Operation of the drilling system 40 may be carried out by filling or "charging" the fluid passages of the system, including the drillstem 24, the wellbore annulus 30, the enclosure 42, the conduit 46, 48, the pressure vessel comprising the apparatus 50, the conduits 55, 55a and 65 and the elements interposed therein, the compressors 66, the manifold 70 and flowline 72 with pressure gas. This gas may be drawn from the gas gathering or so-called gas sales pipelines 71 and/or 71a and, during drilling, any excess gas in the system may be subject to controlled discharge into the lines 71 or 71a . On startup of one or both of the compres-sors 66, pressure gas is communicated by way of manifold 70, return line 72 and down through the hollow drillstem 24 by way of the swivel 74 in a conventional manner for discharge into the wellbore annulus while drilling operations are carried out. Pressure gas discharged from bit 26 into the wellbore 22 entrains drill cuttings therein and conveys the cutting up the annulus 30, through enclosure 42 and then to apparatus 50. Gas may be recirculated through the system 90, or drawn from pipeline 71 and returned to pipeline 71a, while drill cuttings solids and any formation liquids or foam injected into the gas flowstream are separated from the gas flowstream in the apparatus 50, 56, 62 and 64.
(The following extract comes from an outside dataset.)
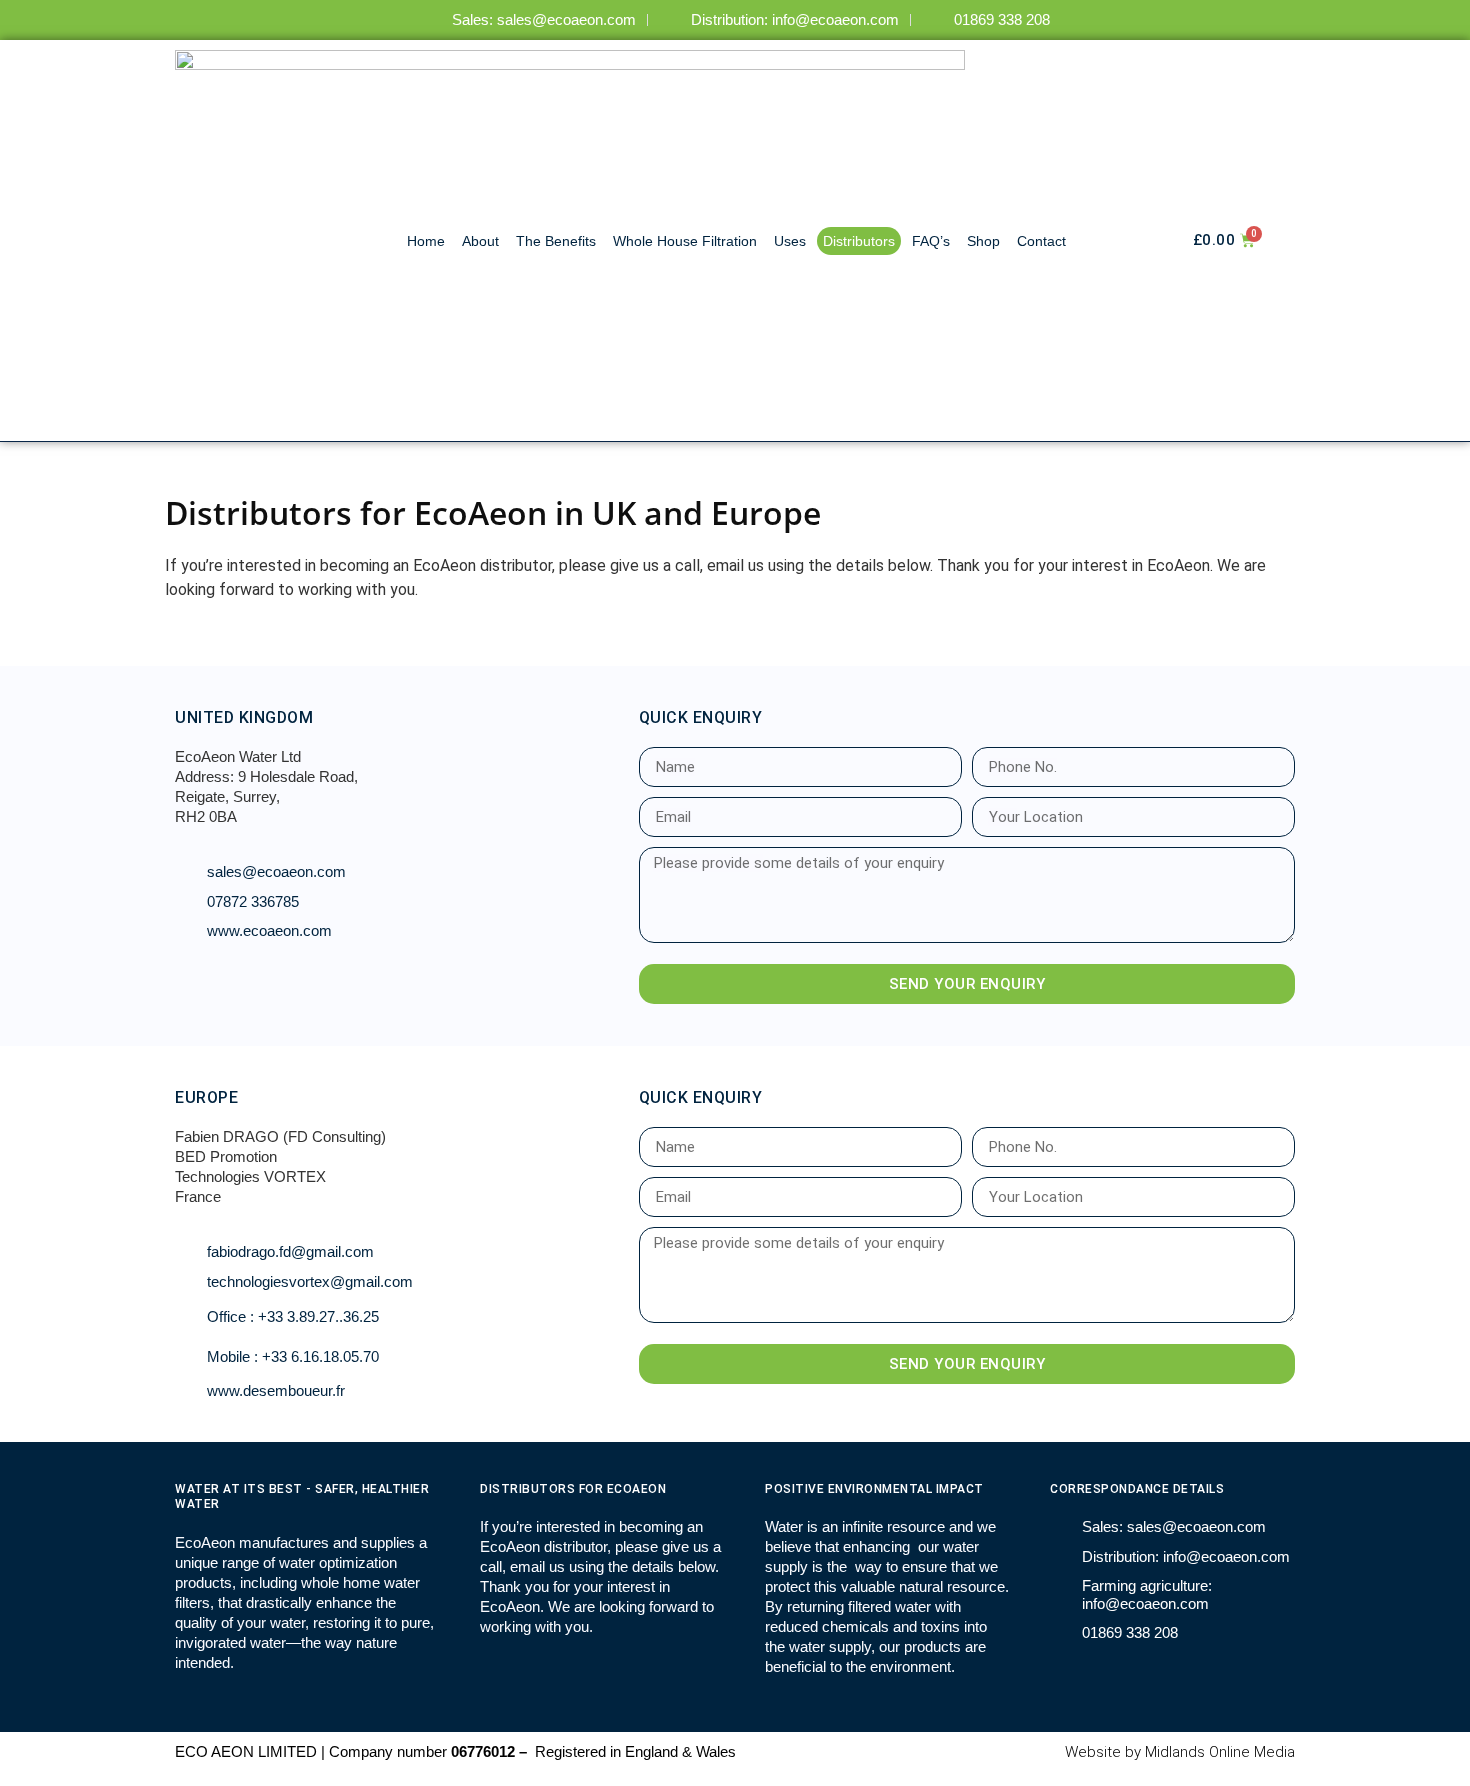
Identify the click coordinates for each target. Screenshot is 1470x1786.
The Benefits (556, 241)
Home (426, 241)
The separator apparatus 50 may also be adapted to separate liquids as well as solids fines from the gas flow-stream entering the apparatus by way of conduit 55a.
Accordingly, in drilling operations wherein only relatively large solids particulate drill cuttings are being generated, the conduit 55a and separator apparatus 56 may be omitted or shut off and substantially solids free gas may be conducted from the apparatus 50 directly through conduit 55 to the gas dehydrator 62 and liquids trap 64.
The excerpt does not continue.